The idea of no one being able to afford it is bogus. In this country, being able to afford what one buys is not even a concept. It's a memory, maybe. What we own is our plastic, everything else is potentially a repo item but we don't usually spend a lot of time thinking about that; we are too busy watching the ads to figure out what we want to go in hock for next.
Hey when I redid my budgets most recently, I realized that I was paying a cableco $50 a month to watch like 30 hours of mostly news on mostly one channel, with occasional forays into reruns of Law'n'Order etc. Solution: cancel the cable, download the TV shows, watch the news on podcasts. Plus listen to NPR in the morning and read the papers online the same as always. I came out ahead of the game until iTunes started selling feature length movies... if you notice, a lot of what I mentioned there can be done from an iPhone hooked up to nothing more exotic than my own DSL via WiFi.
The iPhone apps will show up. The hardware, firmware and original software are all still practically wet behind the ears, what do you want from an infant? Give it six months. This is such an elegant device with so much potential. I have never seen anything else that spells "forward-looking" so clearly. No new hardware keys will be required for apps that may need special "keys" or "buttons" on their "keyboard". Right there is the thrill of the iPhone. it has been built, and the apps will come!
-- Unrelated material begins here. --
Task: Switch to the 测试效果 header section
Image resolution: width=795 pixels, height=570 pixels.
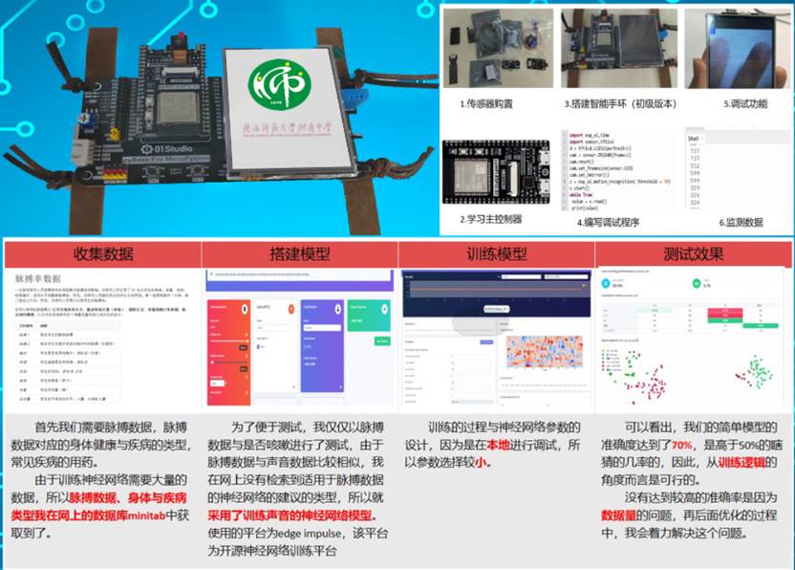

What, you don't think Apple has or has had some more apps that they messed around with while they developed this thing? It may feel like an overabundance of caution to limit third-party apps to running in a Safari sandbox for right now, but it makes a lot of sense to control what rolls out at product launch time.
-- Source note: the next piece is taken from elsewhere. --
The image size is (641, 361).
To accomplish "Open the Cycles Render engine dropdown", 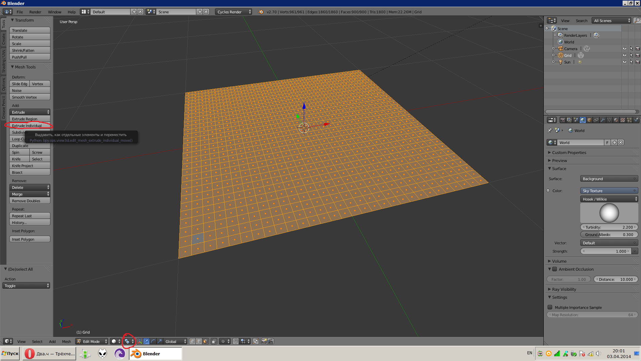I will pyautogui.click(x=233, y=12).
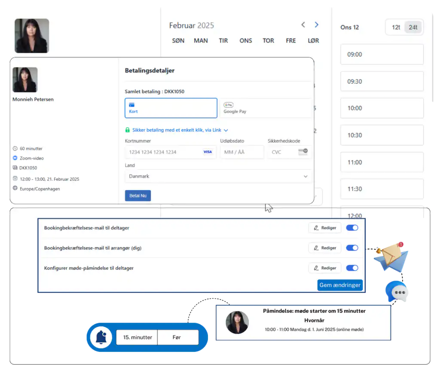This screenshot has width=440, height=375.
Task: Disable organizer booking confirmation mail switch
Action: 352,248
The EDGE thing is a real enough concern, but apparently more or less so depending on where you are when you try to use it. I don't really care. I live in a dead zone so I use the phone's net capabilities from my house on WiFi, and when I'm out and about, I'm willing to stick to just making phone calls with it. The one time I tried surfing online newspapers from a place with a decent ATT signal, the response time was pretty good. It was at the edge of a little village in a largely rural area near interstate 88. If I got a signal that good in my backyard, I'd think I had arrived in heaven. I was excited when I heard that ATT was going to scarf up Dobson's Cell One. Maybe that backyard signal will not always be just a daydream!